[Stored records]
- - - - -

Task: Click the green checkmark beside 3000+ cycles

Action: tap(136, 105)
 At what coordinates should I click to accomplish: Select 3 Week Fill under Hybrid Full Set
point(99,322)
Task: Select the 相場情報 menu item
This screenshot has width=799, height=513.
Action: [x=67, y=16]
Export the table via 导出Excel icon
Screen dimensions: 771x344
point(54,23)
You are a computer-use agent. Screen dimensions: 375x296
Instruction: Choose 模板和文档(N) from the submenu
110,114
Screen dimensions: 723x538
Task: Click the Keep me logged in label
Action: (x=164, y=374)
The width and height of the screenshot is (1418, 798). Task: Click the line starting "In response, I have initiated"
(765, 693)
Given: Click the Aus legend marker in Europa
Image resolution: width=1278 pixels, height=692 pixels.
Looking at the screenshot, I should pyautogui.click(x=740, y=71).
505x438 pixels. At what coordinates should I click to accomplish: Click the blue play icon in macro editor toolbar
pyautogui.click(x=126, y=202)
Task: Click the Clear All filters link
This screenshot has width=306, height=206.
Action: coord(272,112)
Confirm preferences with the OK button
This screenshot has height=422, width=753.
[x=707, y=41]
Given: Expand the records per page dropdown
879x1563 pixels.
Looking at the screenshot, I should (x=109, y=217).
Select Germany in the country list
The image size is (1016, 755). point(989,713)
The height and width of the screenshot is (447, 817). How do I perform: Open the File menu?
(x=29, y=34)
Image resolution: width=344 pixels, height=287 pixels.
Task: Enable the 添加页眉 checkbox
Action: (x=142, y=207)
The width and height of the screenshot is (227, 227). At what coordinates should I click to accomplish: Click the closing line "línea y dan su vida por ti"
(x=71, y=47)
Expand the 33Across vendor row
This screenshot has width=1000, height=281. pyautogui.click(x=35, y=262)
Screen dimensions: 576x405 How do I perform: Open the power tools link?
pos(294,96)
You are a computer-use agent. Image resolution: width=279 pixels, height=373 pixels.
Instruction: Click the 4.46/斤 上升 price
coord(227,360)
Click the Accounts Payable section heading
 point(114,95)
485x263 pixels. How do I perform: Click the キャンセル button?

- - - - -

> _What to do_
Please restate every record shown above, word for word.

> _The completed task_
Task: Click the green checkmark beside 3000+ cycles

Action: tap(136, 105)
 At what coordinates should I click to accomplish: Select 3 Week Fill under Hybrid Full Set
point(99,322)
Task: Select the 相場情報 menu item
This screenshot has width=799, height=513.
Action: [x=67, y=16]
Export the table via 导出Excel icon
Screen dimensions: 771x344
point(54,23)
You are a computer-use agent. Screen dimensions: 375x296
Instruction: Choose 模板和文档(N) from the submenu
110,114
Screen dimensions: 723x538
Task: Click the Keep me logged in label
Action: (x=164, y=374)
The width and height of the screenshot is (1418, 798). Task: Click the line starting "In response, I have initiated"
(765, 693)
Given: Click the Aus legend marker in Europa
Image resolution: width=1278 pixels, height=692 pixels.
Looking at the screenshot, I should pyautogui.click(x=740, y=71).
505x438 pixels. At what coordinates should I click to accomplish: Click the blue play icon in macro editor toolbar
pyautogui.click(x=126, y=202)
Task: Click the Clear All filters link
This screenshot has width=306, height=206.
Action: coord(272,112)
Confirm preferences with the OK button
This screenshot has height=422, width=753.
[x=707, y=41]
Given: Expand the records per page dropdown
879x1563 pixels.
Looking at the screenshot, I should (x=109, y=217).
Select Germany in the country list
The image size is (1016, 755). point(989,713)
The height and width of the screenshot is (447, 817). How do I perform: Open the File menu?
(x=29, y=34)
Image resolution: width=344 pixels, height=287 pixels.
Task: Enable the 添加页眉 checkbox
Action: (x=142, y=207)
The width and height of the screenshot is (227, 227). At what coordinates should I click to accomplish: Click the closing line "línea y dan su vida por ti"
(x=71, y=47)
Expand the 33Across vendor row
This screenshot has width=1000, height=281. pyautogui.click(x=35, y=262)
Screen dimensions: 576x405 How do I perform: Open the power tools link?
pos(294,96)
You are a computer-use agent. Image resolution: width=279 pixels, height=373 pixels.
Instruction: Click the 4.46/斤 上升 price
coord(227,360)
Click the Accounts Payable section heading
 point(114,95)
485x263 pixels. How do I perform: Click the キャンセル button?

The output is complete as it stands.